A reminder from the Gang of Four for Trent Lott
Sometimes you just have to recognize your time has passed. There was no comeback for Zhang Chunqiao, after his ignominious fall from power, via WSJ:
Zhang Chunqiao, a member of the infamous Gang of Four blamed for the worst violence of China’s 1966-76 Cultural Revolution, died last month of cancer, the government said Tuesday. He was 88. Mr. Zhang was imprisoned along with Jiang Qing, the widow of communist founder Mao Zedong, and two others following show trials in 1981 on charges that they persecuted thousands of people following Mao’s call to wage permanent revolution. Their arrest one month after Mao’s death in 1976 marked the end of the Cultural Revolution. New leaders restored order, leading to adoption of Deng Xiaoping’s economic reforms in 1979.
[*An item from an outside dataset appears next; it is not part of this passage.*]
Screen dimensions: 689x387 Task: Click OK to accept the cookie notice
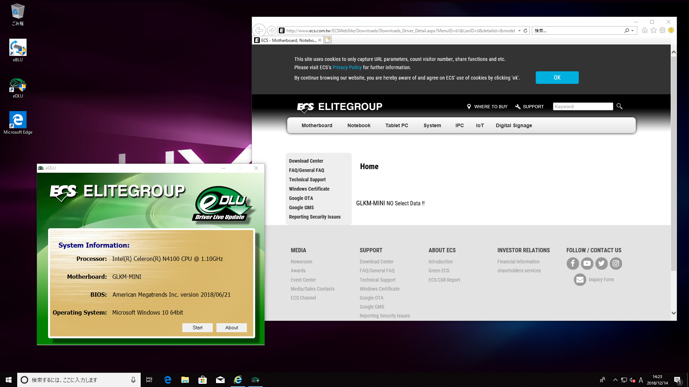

Mr. Zhang and Ms. Jiang were both sentenced to death in 1981 but his penalty was later commuted to life in prison. The official Xinhua News Agency said he was released in 1998 on medical parole.
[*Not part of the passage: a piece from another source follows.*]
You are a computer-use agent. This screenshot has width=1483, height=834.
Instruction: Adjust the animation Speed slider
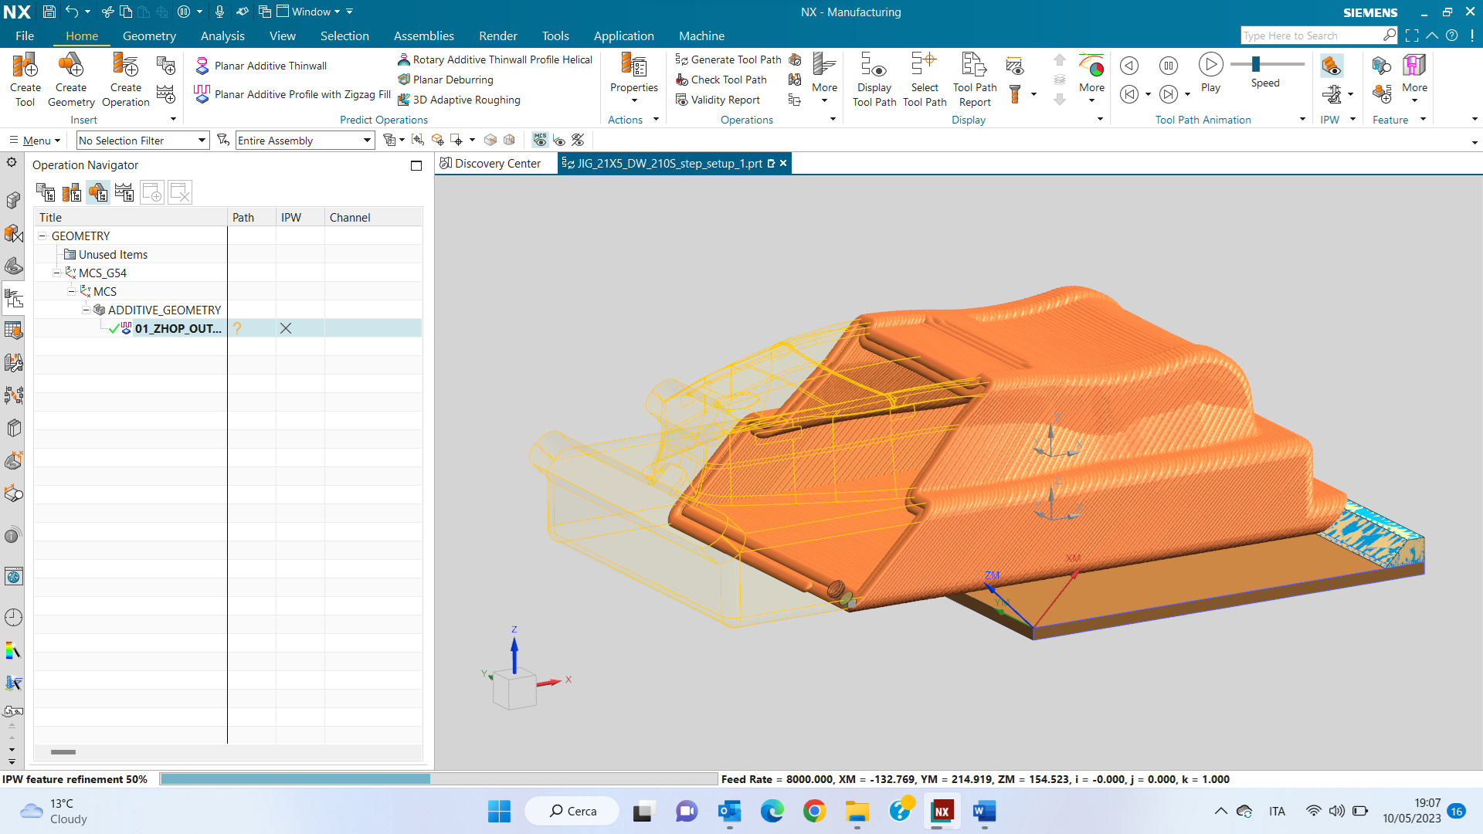click(x=1256, y=64)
Lifelong Maoist Zhang got no comeback opportunity; neither will Trent Lott, skewered here as in many places in 2002, if he tries to stage his comeback by looking like a clever parliamentarian who outmaneuvered fellow senators on the judges and the nuclear option, an issue dear to the hearts of many grass-roots GOP supporters and contributors. Spectator:
According to Senate insiders, Lott has lately been walking around the Capitol like the cat who devoured the canary. Not only is he creating headaches for Republican leaders and the White House, he is doing it in a way that would place him firmly in the middle of the biggest legislative fight to come along in years.
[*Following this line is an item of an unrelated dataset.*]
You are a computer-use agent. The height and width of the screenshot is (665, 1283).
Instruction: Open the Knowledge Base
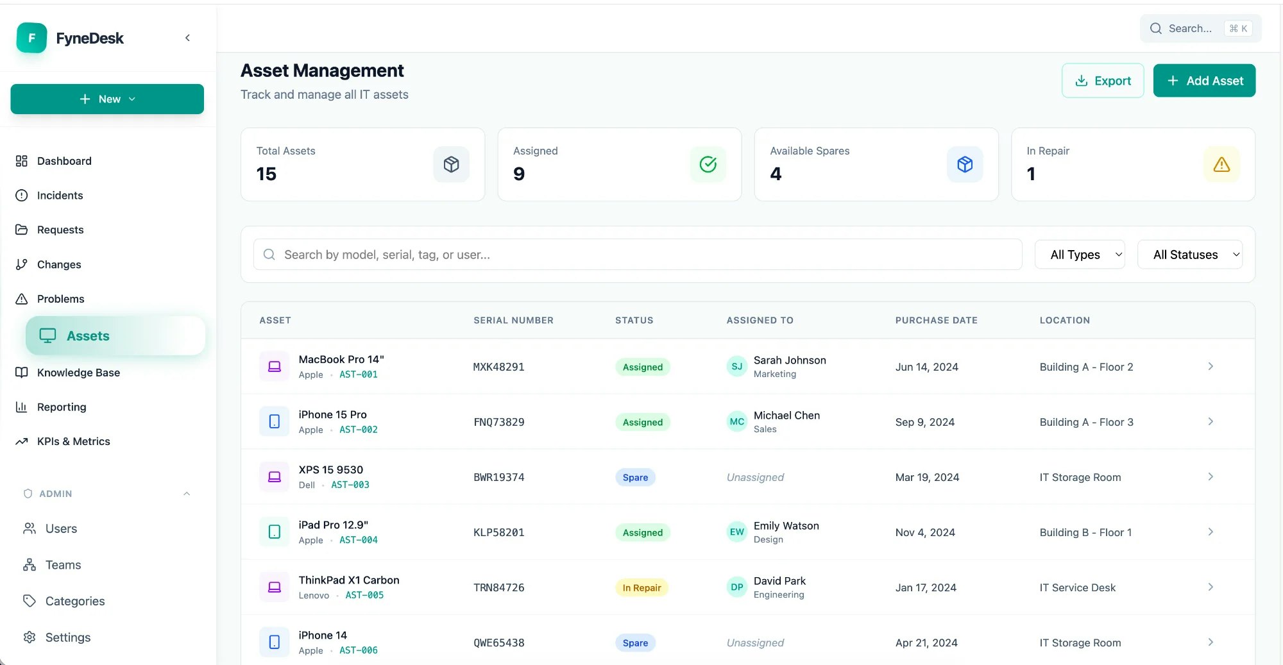pyautogui.click(x=79, y=373)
“Lott doesn’t care about the nominees that are being filibustered,” says the leadership staffer. “He cares about being able to crow about getting the President and Senate leaders clearance for the Supreme Court nominees. All of a sudden he has brokered a deal that current leadership on either side was unable to broker. He’d be insufferable.”
And he’d be in a great position to attempt to take back his leadership position if Bill Frist does retire after the 2006 election cycle. Lott has made it clear he wants to get back into leadership in the worst way, though undercutting conservatives to broker a deal with moderates may not be the best way to show he still has juice.
You will recall that Lott lost his leadership of Senate Republicans in 2002 after controversial remarks at a birthday party for Strom Thurmond in early December. What seems to be forgotten is the subtext of Lott’s weak leadership that contributed to the mood of letting him walk the plank. Newsmax from early November 2002:
Tuesday’s election returns may have no immediate effect on the Senate’s obstruction of President Bush’s program for homeland security. And thanks to a backroom deal, it could also prevent quick action on his judicial nominees. NewsMax.com has learned that Senate Republican leader Trent Lott and Senate Democrat leader Tom Daschle made a pre-election agreement that, no matter how the election turned out, the GOP would not seek to control the committees in the coming lame-duck session. The newly-elected Senate will not be sworn in until January….
Lott’s Weakness Sabotages Bush….
If the deal holds, it means, for example, that Judiciary Chairman Patrick Leahy, D-Vt., can still sit on the nominations of Charles Pickering and Priscilla Owens and other Bush judicial nominees. Judges Pickering and Owens were voted down in a straight party-line vote in Leahy’s committee, and the chairman refused to send the nominations to the full Senate floor, where it is believed they would have been approved on a bipartisan basis. Again, theoretically, the committee could now send their names to the floor any day, a normal practice since they have both been accorded hearings on their nominations. If Leahy remains chairman during the lame-duck session, that is not likely to happen.
Zhang Chunqiao stayed a Maoist and never got a chance for a comeback. If Trent Lott continues to appear to be a weak-kneed conciliator, giving in once again to bad deals — indeed, another version of the same bad deal he did in 2002 that helped cause his demise — his leadership future will be no brighter than Zhang’s.